Por fim, em Narrativas não lineares e a estrutura de roteiro em filmes multiplot, Juliana Milheiro traz um estudo sobre filmes com múltiplas tramas, que se desenvolvem concomitantemente e em ordem cronológica. O artigo também representa parte dos estudos desenvolvidos pela autora no Mestrado, cuja temática teórica e prática foi a construção de roteiros não lineares. 
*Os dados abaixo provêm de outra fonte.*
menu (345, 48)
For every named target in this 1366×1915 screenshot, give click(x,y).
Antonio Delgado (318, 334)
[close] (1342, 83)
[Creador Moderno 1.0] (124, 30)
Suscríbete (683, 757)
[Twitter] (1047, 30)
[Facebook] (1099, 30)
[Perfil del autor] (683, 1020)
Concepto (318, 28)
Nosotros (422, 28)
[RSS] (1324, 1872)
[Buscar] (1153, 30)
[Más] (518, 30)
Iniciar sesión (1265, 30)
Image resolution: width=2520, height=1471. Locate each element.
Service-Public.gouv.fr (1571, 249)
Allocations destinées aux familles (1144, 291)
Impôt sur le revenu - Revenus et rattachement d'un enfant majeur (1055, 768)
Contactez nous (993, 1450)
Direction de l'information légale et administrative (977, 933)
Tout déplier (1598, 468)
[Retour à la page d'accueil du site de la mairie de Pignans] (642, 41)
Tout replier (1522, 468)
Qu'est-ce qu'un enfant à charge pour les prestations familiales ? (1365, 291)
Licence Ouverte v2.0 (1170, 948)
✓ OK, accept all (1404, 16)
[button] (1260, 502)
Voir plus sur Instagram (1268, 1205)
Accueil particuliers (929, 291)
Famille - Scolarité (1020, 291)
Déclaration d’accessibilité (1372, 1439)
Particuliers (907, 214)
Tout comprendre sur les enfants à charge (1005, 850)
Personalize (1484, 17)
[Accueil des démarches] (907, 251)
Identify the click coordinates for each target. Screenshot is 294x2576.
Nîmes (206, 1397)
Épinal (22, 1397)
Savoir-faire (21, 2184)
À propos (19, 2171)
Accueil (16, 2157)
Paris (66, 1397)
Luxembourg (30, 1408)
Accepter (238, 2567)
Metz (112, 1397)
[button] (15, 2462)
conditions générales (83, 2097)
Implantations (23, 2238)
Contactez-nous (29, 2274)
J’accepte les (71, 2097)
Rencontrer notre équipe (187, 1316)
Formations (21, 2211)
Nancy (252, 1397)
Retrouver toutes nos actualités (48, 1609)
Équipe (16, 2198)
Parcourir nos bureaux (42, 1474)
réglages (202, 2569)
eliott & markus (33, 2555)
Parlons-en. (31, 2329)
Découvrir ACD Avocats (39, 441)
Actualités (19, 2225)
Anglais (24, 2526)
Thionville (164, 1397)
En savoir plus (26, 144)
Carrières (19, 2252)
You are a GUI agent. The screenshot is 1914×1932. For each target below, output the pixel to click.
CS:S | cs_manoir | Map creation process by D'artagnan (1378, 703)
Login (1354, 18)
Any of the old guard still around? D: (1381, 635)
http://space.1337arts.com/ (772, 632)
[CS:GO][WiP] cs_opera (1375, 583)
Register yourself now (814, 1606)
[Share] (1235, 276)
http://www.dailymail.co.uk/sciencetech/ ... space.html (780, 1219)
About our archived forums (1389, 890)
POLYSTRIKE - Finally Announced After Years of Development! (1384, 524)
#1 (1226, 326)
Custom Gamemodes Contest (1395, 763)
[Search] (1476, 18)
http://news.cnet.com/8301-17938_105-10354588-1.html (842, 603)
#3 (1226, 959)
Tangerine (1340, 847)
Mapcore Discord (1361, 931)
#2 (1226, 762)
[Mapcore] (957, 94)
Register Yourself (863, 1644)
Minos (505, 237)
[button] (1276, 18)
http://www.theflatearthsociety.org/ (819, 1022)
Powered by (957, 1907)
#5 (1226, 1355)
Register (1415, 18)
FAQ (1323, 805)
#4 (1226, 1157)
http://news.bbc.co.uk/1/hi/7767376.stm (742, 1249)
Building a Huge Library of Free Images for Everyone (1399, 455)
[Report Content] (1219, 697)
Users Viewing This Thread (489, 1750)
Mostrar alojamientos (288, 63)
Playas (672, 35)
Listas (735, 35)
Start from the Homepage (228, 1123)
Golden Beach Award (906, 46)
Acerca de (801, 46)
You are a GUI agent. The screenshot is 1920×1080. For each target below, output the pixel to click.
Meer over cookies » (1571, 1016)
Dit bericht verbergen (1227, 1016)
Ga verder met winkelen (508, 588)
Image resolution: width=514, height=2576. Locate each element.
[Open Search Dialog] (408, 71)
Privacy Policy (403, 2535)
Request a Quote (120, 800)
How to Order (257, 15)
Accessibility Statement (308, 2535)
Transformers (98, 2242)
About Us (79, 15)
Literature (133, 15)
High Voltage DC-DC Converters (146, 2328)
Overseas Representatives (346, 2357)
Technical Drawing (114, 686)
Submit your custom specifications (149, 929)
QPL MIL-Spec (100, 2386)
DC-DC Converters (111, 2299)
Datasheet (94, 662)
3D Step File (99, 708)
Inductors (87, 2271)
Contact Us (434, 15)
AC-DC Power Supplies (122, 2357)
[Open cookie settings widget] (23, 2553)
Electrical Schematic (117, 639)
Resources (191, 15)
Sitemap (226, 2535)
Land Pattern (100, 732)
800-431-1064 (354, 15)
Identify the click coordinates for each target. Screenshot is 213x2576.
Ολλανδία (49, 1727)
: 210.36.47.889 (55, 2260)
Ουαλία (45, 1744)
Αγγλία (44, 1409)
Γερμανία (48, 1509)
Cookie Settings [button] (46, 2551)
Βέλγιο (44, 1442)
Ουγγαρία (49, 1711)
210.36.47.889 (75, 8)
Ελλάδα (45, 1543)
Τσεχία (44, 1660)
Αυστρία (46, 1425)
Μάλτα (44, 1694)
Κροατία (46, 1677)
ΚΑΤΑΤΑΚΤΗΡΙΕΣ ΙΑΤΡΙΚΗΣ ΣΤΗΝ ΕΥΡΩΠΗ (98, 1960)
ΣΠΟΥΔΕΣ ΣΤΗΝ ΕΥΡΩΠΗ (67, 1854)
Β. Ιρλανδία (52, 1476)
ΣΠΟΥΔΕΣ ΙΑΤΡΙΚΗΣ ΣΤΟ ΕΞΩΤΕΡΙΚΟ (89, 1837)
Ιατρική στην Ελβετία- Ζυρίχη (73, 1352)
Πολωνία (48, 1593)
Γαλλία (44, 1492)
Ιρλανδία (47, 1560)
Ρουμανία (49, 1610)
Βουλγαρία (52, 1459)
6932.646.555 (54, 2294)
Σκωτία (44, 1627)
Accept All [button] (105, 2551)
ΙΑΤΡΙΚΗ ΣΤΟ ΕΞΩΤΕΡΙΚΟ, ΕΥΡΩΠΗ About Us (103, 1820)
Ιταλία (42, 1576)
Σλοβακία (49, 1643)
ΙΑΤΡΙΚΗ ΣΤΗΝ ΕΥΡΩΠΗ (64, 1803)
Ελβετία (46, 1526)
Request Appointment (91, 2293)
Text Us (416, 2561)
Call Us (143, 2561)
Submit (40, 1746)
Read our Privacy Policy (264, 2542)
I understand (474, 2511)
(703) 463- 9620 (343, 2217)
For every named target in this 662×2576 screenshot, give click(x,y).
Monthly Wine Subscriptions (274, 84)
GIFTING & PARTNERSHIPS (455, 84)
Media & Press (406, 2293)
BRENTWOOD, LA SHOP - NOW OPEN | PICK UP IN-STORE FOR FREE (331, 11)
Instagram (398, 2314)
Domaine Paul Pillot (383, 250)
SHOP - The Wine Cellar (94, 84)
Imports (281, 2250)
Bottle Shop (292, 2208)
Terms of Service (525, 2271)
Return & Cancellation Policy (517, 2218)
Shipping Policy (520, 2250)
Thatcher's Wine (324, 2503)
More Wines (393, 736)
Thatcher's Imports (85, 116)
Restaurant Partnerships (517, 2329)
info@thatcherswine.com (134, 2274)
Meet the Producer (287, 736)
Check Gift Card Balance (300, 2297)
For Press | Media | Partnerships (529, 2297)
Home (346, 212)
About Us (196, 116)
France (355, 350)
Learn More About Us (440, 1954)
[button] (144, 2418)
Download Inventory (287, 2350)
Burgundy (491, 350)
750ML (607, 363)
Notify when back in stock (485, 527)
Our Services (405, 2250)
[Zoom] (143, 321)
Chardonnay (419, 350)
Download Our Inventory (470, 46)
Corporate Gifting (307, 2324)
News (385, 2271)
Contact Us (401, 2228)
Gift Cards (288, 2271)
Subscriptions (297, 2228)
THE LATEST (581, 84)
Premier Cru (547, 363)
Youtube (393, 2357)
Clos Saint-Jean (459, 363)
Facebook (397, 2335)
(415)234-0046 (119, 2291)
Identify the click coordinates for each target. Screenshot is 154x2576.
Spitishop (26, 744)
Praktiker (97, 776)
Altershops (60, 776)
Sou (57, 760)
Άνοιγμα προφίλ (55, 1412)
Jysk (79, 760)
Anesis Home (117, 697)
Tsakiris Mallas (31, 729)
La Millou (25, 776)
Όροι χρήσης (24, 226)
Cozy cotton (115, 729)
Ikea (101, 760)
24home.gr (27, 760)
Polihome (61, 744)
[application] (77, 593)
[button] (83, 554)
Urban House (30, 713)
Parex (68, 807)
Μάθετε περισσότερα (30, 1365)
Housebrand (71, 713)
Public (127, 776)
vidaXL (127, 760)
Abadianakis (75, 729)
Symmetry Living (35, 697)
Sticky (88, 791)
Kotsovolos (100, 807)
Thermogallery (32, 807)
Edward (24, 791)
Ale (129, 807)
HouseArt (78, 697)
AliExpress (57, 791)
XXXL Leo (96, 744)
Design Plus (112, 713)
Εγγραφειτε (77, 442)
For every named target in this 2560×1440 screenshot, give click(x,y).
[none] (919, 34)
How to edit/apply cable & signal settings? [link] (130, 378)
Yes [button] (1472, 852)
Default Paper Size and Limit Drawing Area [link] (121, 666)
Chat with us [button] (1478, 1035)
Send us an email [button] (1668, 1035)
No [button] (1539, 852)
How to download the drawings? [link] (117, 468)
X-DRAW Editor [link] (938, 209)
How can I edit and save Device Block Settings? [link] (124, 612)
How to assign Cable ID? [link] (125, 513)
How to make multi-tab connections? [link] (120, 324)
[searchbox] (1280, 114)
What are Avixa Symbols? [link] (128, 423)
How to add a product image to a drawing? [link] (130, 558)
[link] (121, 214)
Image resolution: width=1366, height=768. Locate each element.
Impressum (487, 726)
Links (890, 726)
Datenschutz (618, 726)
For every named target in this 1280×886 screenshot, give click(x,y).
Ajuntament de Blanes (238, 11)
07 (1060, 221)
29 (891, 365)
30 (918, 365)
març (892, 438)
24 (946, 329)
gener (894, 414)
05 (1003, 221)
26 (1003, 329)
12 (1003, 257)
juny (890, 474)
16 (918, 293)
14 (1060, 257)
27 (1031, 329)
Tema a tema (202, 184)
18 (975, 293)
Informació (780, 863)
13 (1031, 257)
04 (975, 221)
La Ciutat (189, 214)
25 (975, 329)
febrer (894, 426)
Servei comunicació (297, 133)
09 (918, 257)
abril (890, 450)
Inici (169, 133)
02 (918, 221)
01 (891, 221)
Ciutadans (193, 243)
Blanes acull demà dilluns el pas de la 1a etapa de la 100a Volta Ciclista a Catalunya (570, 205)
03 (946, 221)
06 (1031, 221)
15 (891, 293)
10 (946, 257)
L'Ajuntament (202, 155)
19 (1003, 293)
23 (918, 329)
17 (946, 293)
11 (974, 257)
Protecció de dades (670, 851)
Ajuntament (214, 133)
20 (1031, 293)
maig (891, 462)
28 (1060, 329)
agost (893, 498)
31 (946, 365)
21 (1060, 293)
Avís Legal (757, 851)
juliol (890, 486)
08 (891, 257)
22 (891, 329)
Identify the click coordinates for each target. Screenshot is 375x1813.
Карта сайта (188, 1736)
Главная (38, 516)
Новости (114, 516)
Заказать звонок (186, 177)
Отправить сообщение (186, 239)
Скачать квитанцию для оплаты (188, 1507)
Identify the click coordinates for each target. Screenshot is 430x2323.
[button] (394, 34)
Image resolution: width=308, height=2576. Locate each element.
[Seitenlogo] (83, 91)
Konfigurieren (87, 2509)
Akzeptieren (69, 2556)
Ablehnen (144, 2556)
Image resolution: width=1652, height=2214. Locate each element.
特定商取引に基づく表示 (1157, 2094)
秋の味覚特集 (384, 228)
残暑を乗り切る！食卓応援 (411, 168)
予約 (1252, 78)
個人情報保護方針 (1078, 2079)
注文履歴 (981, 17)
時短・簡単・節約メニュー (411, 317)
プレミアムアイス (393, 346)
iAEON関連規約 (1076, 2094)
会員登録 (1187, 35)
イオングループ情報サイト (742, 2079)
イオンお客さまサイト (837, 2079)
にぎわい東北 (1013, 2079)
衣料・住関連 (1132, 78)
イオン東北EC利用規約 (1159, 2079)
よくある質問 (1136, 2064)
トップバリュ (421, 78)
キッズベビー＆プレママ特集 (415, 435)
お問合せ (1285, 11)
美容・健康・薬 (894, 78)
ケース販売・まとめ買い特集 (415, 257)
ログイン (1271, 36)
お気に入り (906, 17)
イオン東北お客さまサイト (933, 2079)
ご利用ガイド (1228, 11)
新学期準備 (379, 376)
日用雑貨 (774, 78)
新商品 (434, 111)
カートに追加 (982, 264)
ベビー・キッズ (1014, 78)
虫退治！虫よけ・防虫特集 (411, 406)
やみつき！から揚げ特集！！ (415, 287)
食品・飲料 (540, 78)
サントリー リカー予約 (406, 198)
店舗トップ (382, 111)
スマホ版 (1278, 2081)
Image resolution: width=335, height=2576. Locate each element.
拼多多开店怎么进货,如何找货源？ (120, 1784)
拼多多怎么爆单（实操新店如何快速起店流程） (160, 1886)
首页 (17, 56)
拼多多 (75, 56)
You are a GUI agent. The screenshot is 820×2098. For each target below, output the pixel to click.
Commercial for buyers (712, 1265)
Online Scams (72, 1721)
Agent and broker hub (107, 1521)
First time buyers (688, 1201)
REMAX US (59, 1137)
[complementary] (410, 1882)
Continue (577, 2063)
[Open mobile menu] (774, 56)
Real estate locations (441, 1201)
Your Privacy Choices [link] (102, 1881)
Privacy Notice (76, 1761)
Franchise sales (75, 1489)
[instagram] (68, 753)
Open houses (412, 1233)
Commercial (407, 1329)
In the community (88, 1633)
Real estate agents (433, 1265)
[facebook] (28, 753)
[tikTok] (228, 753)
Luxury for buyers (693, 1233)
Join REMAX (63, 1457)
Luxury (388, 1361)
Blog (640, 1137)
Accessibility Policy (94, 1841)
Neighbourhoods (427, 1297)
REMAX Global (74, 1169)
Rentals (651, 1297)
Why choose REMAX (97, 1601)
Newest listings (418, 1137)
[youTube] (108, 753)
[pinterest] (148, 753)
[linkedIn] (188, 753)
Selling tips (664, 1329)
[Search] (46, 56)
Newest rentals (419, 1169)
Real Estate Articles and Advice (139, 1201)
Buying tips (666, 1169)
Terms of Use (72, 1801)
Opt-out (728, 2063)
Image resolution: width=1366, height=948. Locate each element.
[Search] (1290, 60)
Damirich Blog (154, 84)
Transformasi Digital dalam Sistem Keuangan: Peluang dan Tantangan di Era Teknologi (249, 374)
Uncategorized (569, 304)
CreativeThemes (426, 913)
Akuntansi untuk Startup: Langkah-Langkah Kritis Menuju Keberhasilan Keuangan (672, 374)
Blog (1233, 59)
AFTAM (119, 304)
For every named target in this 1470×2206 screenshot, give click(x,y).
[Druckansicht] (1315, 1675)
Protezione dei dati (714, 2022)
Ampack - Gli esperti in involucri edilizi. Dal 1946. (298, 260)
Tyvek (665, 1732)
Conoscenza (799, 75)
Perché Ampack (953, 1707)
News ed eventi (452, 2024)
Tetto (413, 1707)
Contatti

A intenção deste dossiê é reunir pesquisas recentes de diversos vieses sobre o roteiro audiovisual, mostrando a amplitude do pensamento teórico que hoje se volta para este campo. Gostaríamos de contribuir para a consolidação dos Estudos de Roteiro, que, apesar de ter se desenvolvido bastante nas últimas décadas, é ainda incipiente na tradição da Pesquisa em Cinema e Audiovisual no país.

Boa leitura!

Por Carolina Amaral e Maria Castanho Caú

Referências
AMARAL, Carolina. O espaço-tempo da comédia romântica. 2018. Tese (Doutorado em Comunicação) – Universidade Federal Fluminense (UFF), Niterói, 2018. Orientação: Maurício de Bragança. Coorientação: Celestino Deleyto.
CAÚ, Maria. Náufragos no mundo: os escritores e o processo literário no cinema de Woody Allen. 2017. 262f. Tese (Doutorado em Letras (Ciência da Literatura)) – Universidade Federal do Rio de Janeiro (UFRJ), 2017. Orientação: Ronaldo Pereira Lima Lins.
GOMES, CRISTINA. Narrativas à deriva no roteiro cinematográfico brasileiro. 2019. 204 f. Tese (Doutorado em Literatura, Cultura e Contemporaneidade) – Pontifícia Universidade Católica do Rio de Janeiro (PUC-Rio), 2019. Orientação: Vera Lúcia Follain de Figueiredo. Supervisão: Lúcia Nagib. 
MCDONALD, Ian M. Screenwriting Poetics and the Screen Idea. London and New York: Palgrave Macmillan, 2013. (e-book)
_____________. The Expanding Space of Screenwriting Studies. Palestra ministrada no School of Media and Communication, University of Leeds, em março de 2015. Disponível aqui. Acesso em 20/05/2020.
STAM, Robert. Introdução à teoria do cinema. Campinas: Papirus, 2003.